What's striking about his formulation is not that Scalia takes a position in the debate between originalism and “living Constitution”-alism, but that he spells out an important assumption. Not only is the “plain meaning” of a law clearly decipherable from the words of its text (once we’ve looked up, if necessary, any unfamiliar expressions from the era when it was written) but so are the rules for determining its principles and for applying the law. The Constitution is like a cake mix with the instructions right there on the box. And if a given concept is not used or defined there --“privacy,” for instance, to name one that Scalia regarded as unconstitutional, or at least nonconstitutional -- then its use is ruled out.

“If a barn was not considered the curtilage of a house in 1791 or 1868,” Scalia writes, “and the Fourth Amendment did not cover it then, unlawful entry into a barn today may be a trespass, but not an unconstitutional search and seizure. It is more difficult, it seems to me, to derive such a categorical general rule from evolving notions of personal privacy.”

The distinction is clear and sharply drawn, however blunt the hermeneutic knife Scalia is wielding. But the example also displays one of the great weaknesses of this approach, spelled out by David A. Strauss in the University of Chicago Law Review some years later: “Even if one can determine what the original understanding was, there is the problem of applying it to radically new conditions: Is a barn in the rural nation of 1791 to be treated as equivalent to, say, a garden shed in 21st-century exurbia?”

Furthermore, the clearly formulated principle in a law can be rendered null and void by those who want only the narrowest construction of “original intent.” In his magnum opus, Reading Law: The Interpretation of Legal Texts (2012), co-authored with Bryan A. Garner, Scalia quoted Joseph Story’s Commentaries on the Constitution of the United States (1833) on the value of preambles in understanding the significance and intended effect of a law: “The preamble of a statute is a key to open the mind of the makers, as to the mischiefs, which are to be remedied, and the objects, which are to be accomplished by the provisions of the statute.” As fellow Reagan judicial appointee Richard A. Posner pointed out when he reviewed Reading Law, an obvious instance would be the Second Amendment: “A well regulated Militia, being necessary to the security of a free State …” The preamble spells out that the amendment is, in Posner’s words “not about personal self-defense, but about forbidding the federal government to disarm state militias.” If it matters that the Constitution never explicitly identifies a right to privacy, then the complete lack of any reference to a right to individual gun ownership seems at least as conspicuous a silence.

Posner notes that when Scalia did mention the preamble in one decision, it was dismissive. Sometimes you “adhere closely to the plain meaning of a text,” it seems, and sometimes you just wish it would go away.

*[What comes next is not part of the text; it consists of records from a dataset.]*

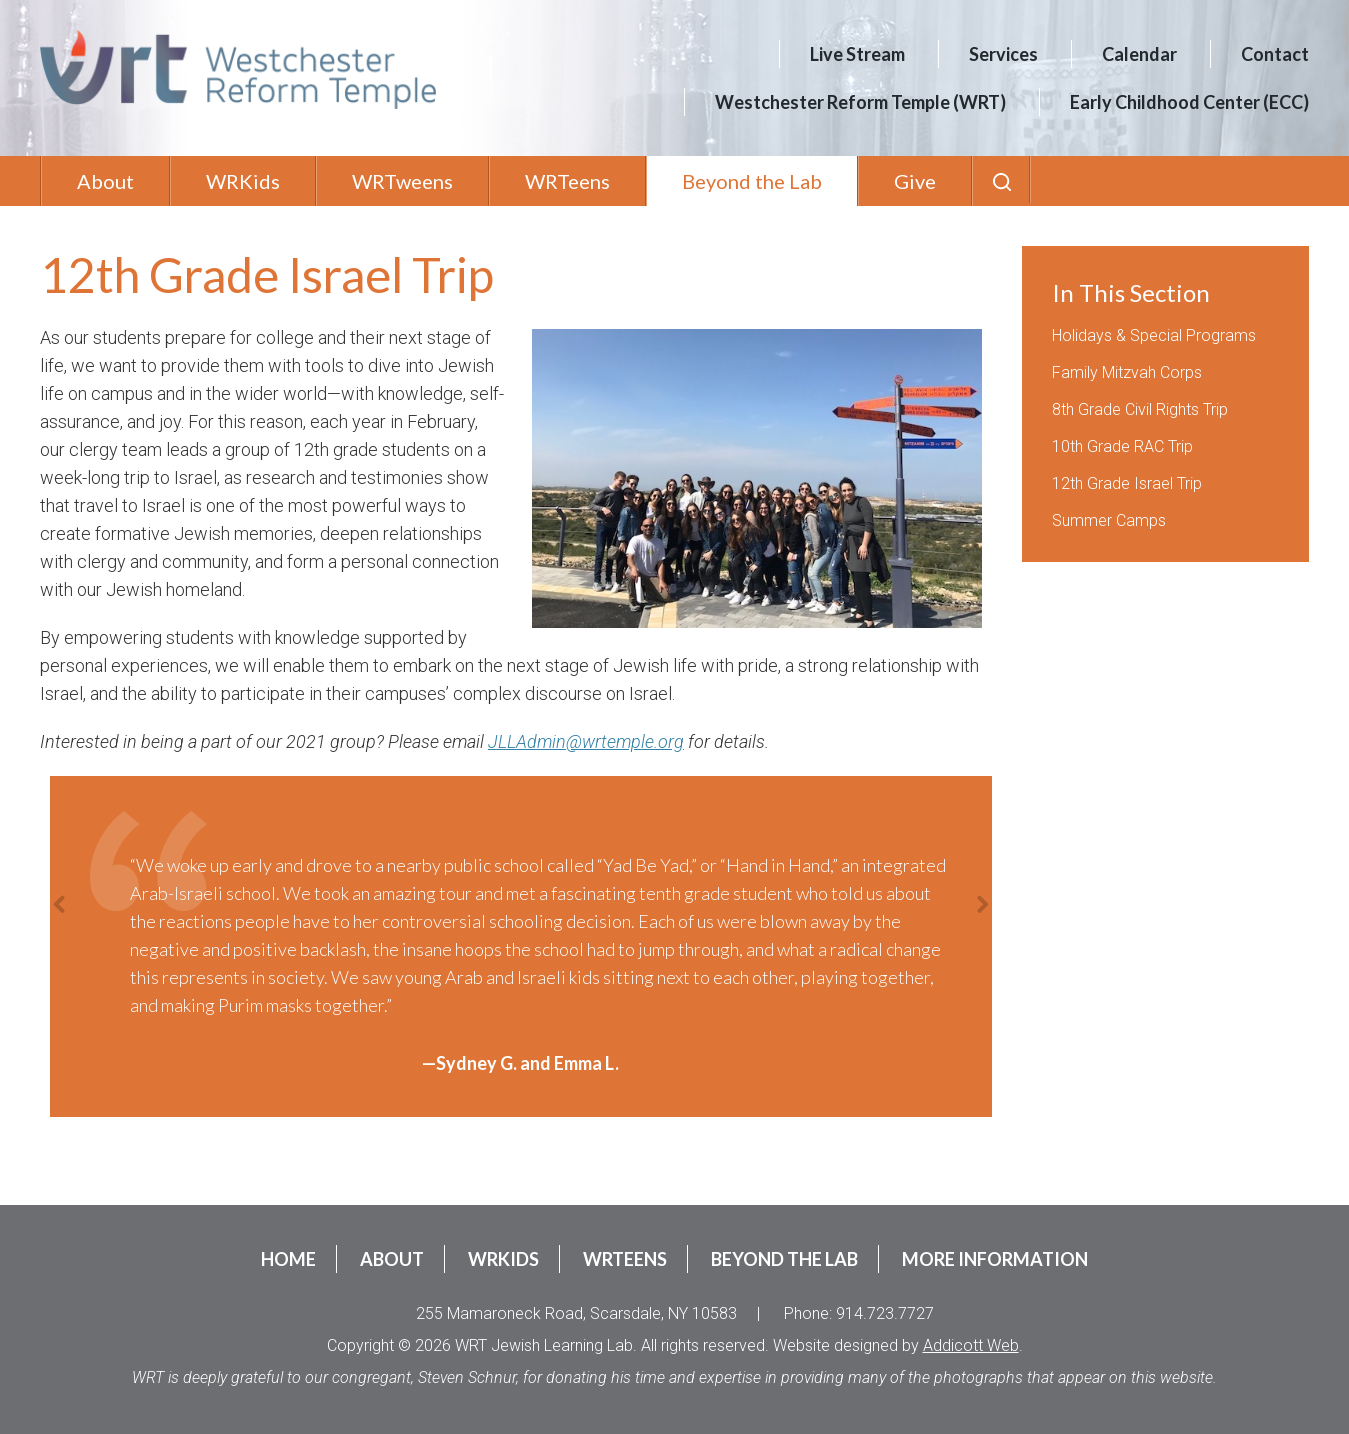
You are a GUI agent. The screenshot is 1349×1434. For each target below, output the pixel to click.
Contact (1275, 54)
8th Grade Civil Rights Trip (1140, 409)
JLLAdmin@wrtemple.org (586, 741)
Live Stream (857, 54)
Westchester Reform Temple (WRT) (860, 102)
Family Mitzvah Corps (1127, 372)
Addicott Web (971, 1345)
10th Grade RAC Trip (1122, 446)
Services (1003, 54)
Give (915, 181)
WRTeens (567, 181)
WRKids (243, 181)
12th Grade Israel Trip (1127, 483)
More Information (995, 1259)
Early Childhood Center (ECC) (1189, 102)
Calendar (1139, 54)
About (105, 181)
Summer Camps (1109, 520)
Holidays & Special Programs (1154, 335)
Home (288, 1259)
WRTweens (402, 181)
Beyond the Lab (752, 181)
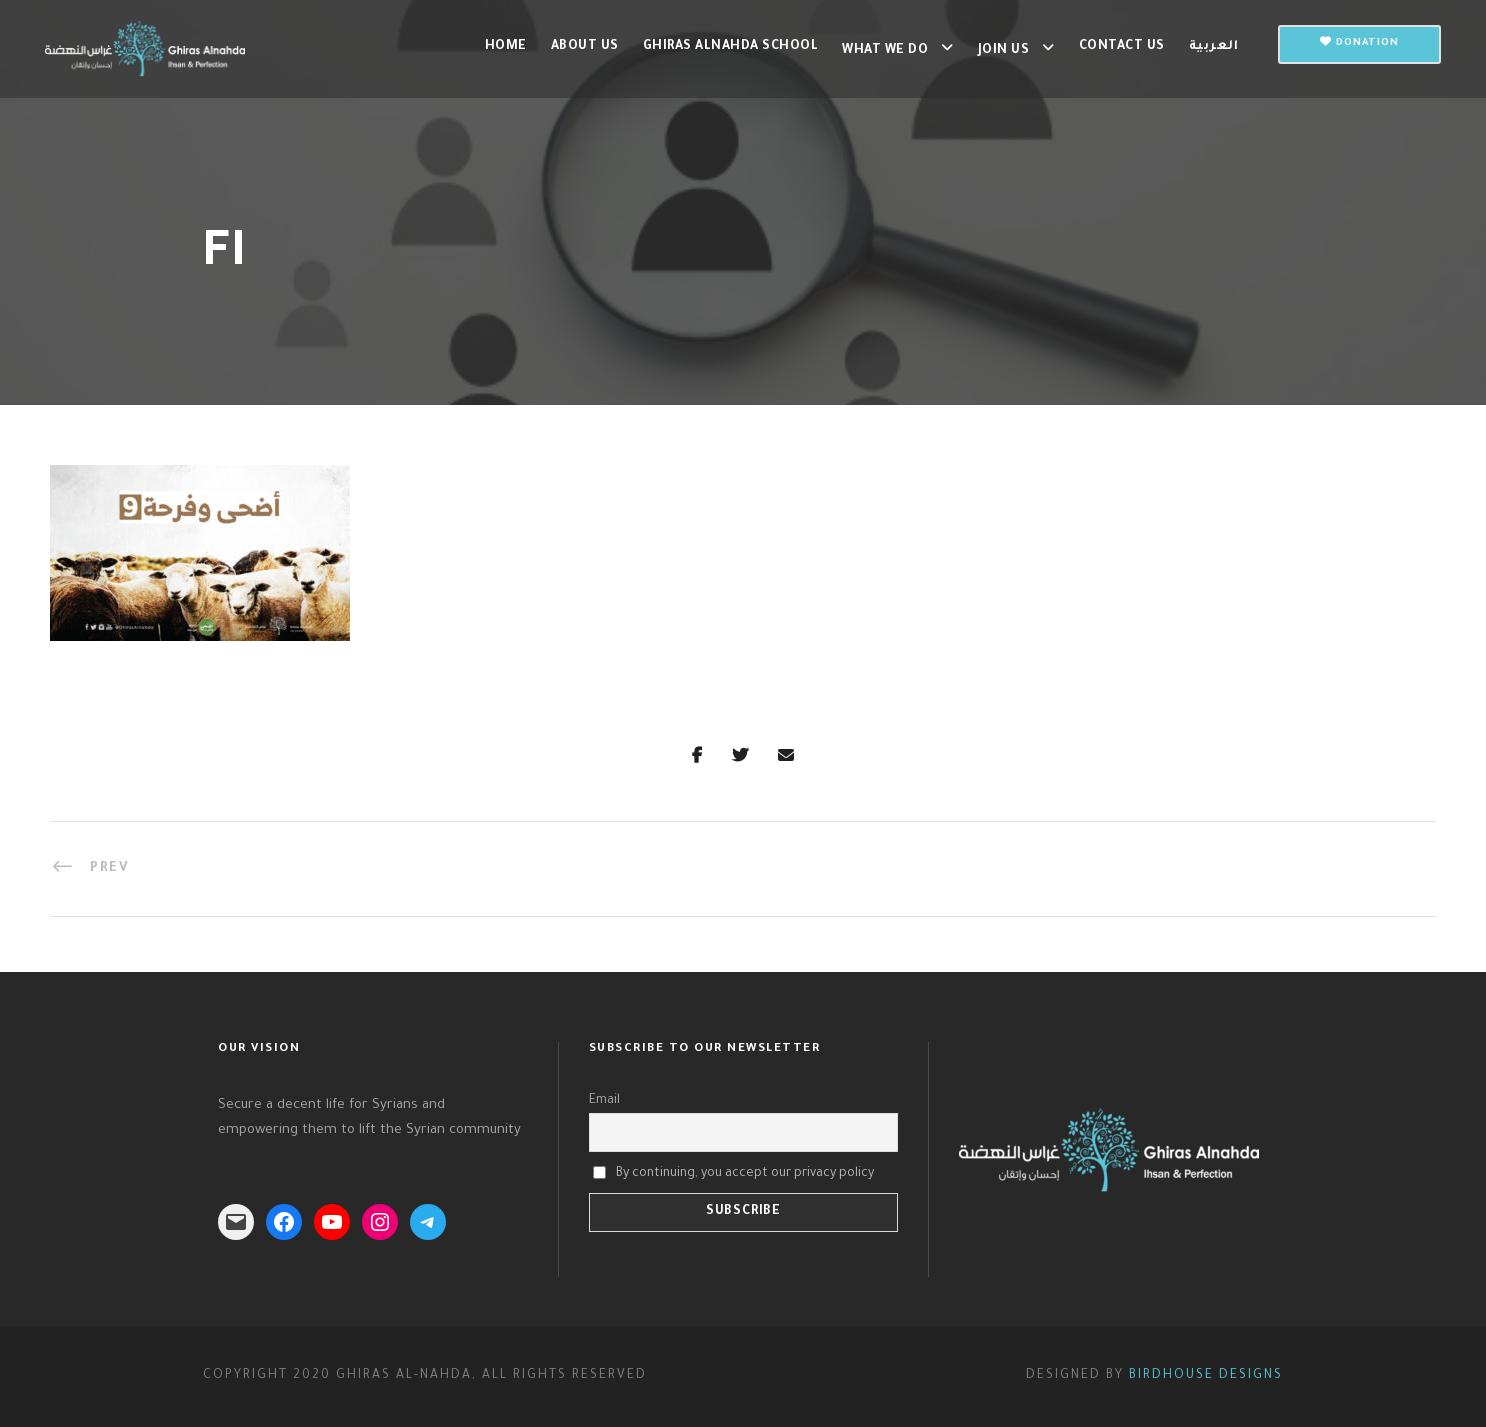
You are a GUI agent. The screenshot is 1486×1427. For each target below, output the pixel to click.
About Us (585, 47)
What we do (885, 51)
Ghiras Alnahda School (731, 47)
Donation (1359, 42)
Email (604, 1101)
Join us (1004, 51)
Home (506, 47)
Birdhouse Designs (1206, 1376)
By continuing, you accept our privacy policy (745, 1173)
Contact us (1122, 47)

The skyrocket ascent of Scalia’s paper is easy to understand: whatever you think of the ideas, they are clearly and at times forcefully expressed, and “The Rule of Law as a Law of Rules” provided a glimpse into at least part of that enigmatic entity known as “the mind of the Supreme Court.” Absent that, its interest is likely to be chiefly historical or biographical. Other cards will take its place in the parlor game of citation and influence.